While many large organizations are using state-of-the-art BI solutions to power their decision-making processes, some others, especially small to medium businesses (SMBs), are just starting to discover the use of BI solutions for data analysis and for supporting their business decisions. And companies that are adopting data-driven strategies are also upping the use of tools to interpret data from a wider variety of sources.

Traditional sources of information—such as enterprise resource planning (ERP) systems, based on relational databases—are still being used extensively. But other, nontraditional sources, such as text documents and external data coming from social media content, are increasing the need for specialized software—and personnel with analytical skills—to mine the data coming from these sources.

Why Is Data Analysis So Important?
During the economic turbulence of the last few years it became clear for many companies that they needed a way to gain visibility into their operations to optimize their business—they needed to gain control and increase performance. A logical step was to look for software that enables them to analyze data and increase the accuracy of their decisions. Many organizations are in a transitional phase—improving their common reporting and measurement capabilities or reinforcing their financial planning and budgeting, but also going forward to mine data from very different types of sources.

By acquiring business analytics software—and personnel to carry out this type of work—it is possible to replace the traditional information processing method, which used raw data taken directly from operational systems, with new tools for processing the data, and using that output to make tactical and strategic decisions. This step has the potential to improve the decision-making process, if you have the right set of tools and the right people—data geeks.

These organizations are typically medium-sized companies with smaller budgets, rather than big corporations, but with a huge workforce potential and a budget to acquire at least some, if not all, of the complete and complex set of BI and analytics features. Analysis and data visualization tools as well as specific business analytics software for finance, sales, and marketing can now be found in many organizations.

Along with acquiring these types of applications, organizations need to train their personnel to analyze the data, or hire specialists for the job.

So, as organizations are buying and deploying increasingly more BI and analytics applications, a new breed of professional is taking over this domain: the data scientist—known in hip circles as the data geek. And if your organization is involved in the process of selecting a new or better BI software tool, there is a high probability that you will need the services of this new type of information worker.

Data geeks and BI specialists have as their mission to manage large amounts of data—to collect it, analyze it, and show the results in a way appropriate to the audience. So, no matter if your data geek comes from inside or outside your organization, you need to know what to look for when selecting the right data geek for the job.

What You Need in a Data Geek
Some basic things to consider when looking for a data geek for your organization:

  • A strong background in computer science is essential. Dealing with information is not easy. The data geek needs to be able to collect the data, which in many cases involves knowing about databases, some networking, and Web programming technologies (XML, HTML, etc.), for a start.

  • Statistics and mathematics are part of the game. Your data geek needs to know statistics inside out and backwards, and the software for manipulating them to develop an analysis.

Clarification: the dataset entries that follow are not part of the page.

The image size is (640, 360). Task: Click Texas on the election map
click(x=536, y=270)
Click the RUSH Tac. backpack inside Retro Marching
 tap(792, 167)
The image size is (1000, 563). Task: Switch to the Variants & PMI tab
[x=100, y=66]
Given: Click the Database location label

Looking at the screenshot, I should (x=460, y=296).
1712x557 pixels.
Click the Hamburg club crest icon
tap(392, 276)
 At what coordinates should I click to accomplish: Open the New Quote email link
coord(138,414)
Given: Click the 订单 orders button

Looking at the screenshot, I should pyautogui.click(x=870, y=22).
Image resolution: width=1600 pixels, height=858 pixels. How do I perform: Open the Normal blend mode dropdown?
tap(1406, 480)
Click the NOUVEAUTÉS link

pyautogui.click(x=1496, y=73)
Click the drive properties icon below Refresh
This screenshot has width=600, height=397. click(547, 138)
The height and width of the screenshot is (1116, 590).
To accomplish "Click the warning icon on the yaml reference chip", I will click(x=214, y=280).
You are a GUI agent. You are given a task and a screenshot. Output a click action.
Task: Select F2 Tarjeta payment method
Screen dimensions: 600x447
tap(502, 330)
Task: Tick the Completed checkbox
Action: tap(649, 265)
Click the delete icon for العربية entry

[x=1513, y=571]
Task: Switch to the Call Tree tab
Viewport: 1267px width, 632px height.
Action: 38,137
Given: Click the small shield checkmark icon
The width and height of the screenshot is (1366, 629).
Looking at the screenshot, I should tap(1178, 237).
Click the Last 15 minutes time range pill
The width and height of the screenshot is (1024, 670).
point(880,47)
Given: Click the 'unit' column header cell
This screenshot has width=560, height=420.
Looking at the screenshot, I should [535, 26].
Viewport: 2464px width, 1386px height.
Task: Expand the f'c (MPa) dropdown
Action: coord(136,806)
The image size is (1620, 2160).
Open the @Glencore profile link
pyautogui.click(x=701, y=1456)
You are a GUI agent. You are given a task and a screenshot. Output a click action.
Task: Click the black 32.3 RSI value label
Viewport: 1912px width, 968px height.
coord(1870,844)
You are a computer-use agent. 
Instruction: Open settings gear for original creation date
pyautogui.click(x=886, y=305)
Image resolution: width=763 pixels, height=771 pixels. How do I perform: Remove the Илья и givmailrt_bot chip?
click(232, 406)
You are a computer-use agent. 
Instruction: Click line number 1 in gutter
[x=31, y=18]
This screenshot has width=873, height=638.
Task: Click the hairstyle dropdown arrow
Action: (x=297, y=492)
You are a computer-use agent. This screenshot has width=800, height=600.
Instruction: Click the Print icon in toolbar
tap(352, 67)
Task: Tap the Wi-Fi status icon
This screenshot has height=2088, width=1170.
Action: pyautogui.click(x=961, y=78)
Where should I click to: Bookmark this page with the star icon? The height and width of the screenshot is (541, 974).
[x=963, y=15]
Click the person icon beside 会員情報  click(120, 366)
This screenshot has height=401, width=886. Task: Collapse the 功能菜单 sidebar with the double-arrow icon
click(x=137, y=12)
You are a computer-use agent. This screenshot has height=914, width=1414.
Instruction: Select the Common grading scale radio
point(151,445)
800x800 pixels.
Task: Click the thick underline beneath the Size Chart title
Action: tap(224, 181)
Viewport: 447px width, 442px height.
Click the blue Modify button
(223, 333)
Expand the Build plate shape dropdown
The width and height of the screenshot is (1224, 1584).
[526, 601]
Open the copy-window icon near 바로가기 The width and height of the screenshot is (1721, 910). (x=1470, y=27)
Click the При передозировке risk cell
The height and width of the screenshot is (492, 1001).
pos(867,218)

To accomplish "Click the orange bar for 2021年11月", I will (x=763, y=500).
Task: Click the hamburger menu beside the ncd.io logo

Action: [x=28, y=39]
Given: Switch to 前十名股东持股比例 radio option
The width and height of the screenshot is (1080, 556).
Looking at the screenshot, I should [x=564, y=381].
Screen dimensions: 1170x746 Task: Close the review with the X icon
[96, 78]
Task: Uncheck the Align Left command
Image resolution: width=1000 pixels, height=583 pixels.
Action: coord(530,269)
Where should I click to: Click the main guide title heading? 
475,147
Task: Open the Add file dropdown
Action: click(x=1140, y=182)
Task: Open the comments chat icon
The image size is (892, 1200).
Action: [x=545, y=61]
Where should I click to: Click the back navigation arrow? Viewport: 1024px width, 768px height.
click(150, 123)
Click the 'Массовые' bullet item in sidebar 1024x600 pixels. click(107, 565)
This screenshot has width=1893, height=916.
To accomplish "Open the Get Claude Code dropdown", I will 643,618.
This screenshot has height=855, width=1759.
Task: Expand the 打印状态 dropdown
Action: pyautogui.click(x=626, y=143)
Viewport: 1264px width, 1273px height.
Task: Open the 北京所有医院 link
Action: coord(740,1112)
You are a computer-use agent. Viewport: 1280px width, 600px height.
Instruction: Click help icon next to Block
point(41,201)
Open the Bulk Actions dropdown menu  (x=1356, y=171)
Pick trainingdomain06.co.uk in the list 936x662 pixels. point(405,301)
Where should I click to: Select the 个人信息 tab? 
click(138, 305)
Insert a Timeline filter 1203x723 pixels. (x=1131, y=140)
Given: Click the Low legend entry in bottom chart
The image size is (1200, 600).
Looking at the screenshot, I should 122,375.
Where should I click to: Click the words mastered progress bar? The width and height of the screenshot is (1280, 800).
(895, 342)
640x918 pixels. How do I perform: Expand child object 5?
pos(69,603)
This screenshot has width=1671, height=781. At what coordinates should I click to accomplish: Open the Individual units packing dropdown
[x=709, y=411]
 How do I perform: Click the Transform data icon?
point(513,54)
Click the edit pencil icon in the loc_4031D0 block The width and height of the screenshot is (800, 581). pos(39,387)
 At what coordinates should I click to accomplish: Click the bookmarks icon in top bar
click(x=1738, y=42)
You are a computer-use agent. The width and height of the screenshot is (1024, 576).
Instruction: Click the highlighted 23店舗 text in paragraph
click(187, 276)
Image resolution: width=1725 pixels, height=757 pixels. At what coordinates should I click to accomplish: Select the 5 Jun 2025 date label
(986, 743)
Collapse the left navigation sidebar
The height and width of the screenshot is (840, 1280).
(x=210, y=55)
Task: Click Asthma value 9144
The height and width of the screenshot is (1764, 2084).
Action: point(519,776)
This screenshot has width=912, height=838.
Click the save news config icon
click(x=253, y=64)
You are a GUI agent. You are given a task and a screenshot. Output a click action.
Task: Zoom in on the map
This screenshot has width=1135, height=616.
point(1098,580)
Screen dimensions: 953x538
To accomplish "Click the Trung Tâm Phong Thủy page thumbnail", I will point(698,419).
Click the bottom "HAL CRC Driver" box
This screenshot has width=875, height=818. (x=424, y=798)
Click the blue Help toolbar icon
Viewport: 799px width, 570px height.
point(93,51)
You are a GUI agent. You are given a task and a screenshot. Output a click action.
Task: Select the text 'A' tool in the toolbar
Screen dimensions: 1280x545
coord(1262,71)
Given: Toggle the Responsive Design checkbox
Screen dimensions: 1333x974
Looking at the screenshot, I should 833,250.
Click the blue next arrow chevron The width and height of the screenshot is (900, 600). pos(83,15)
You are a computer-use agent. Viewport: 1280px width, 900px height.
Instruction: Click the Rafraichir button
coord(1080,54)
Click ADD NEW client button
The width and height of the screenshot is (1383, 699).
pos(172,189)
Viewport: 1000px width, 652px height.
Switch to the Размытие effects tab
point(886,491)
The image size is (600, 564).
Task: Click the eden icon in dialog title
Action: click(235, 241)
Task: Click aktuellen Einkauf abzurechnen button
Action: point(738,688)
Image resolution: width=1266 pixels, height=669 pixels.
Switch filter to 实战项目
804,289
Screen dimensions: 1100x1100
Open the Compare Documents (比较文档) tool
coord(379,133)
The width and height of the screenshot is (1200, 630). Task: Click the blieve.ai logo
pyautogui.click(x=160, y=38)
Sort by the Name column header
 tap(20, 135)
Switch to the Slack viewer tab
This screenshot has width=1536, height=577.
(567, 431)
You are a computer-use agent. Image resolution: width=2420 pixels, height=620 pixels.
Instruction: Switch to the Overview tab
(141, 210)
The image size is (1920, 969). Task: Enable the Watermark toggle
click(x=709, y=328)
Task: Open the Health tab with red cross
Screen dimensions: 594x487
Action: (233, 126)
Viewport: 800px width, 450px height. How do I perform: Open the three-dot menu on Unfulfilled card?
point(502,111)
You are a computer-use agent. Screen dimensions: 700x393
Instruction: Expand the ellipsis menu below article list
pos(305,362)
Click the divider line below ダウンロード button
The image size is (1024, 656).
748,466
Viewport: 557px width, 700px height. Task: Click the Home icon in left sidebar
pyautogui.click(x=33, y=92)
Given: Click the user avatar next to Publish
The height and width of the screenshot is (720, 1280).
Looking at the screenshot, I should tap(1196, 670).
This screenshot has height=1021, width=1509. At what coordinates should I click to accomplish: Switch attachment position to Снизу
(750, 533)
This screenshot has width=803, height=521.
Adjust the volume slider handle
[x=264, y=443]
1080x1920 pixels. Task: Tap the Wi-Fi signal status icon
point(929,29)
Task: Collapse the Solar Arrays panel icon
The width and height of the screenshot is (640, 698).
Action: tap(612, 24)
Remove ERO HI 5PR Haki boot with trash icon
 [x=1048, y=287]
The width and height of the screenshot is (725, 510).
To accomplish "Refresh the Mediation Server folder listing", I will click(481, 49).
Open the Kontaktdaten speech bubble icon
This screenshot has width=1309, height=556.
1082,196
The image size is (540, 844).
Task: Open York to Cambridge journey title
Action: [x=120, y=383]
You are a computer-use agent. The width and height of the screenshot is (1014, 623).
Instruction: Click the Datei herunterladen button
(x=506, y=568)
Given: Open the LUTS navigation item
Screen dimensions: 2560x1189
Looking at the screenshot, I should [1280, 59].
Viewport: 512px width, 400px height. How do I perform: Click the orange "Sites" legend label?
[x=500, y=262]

  • Data visualization is key. You need data visualization tools that are in equal parts useful and appealing. Your data geek should have an eye for graphs, maps, and charts, with a feel for the right dashboards, scorecards, data mashups, or even Excel workbooks—to generate the right mix of information for the right people.

  • A bit of creativity goes a long way. The right data geek will use all the above skills to create new and improve existing ways to increase the return on investment (ROI) of your organization’s BI solutions.

If you’re lucky, your data geek will be someone who simply enjoys handling information: preparing (i.e., cleansing, profiling, and transforming) data for analysis. Someone who can adapt to the fast pace of change in the BI space.

Remember, the driver is as important as the car. If you want to make the best use of your BI application, your organization needs the right people to exploit it. BI is not just about reporting and visualization anymore. It involves intensive and creative analysis, along with data management, to create value for an organization.

And you never know.  In the process of exploring your new BI applications, you may discover your own inner data geek!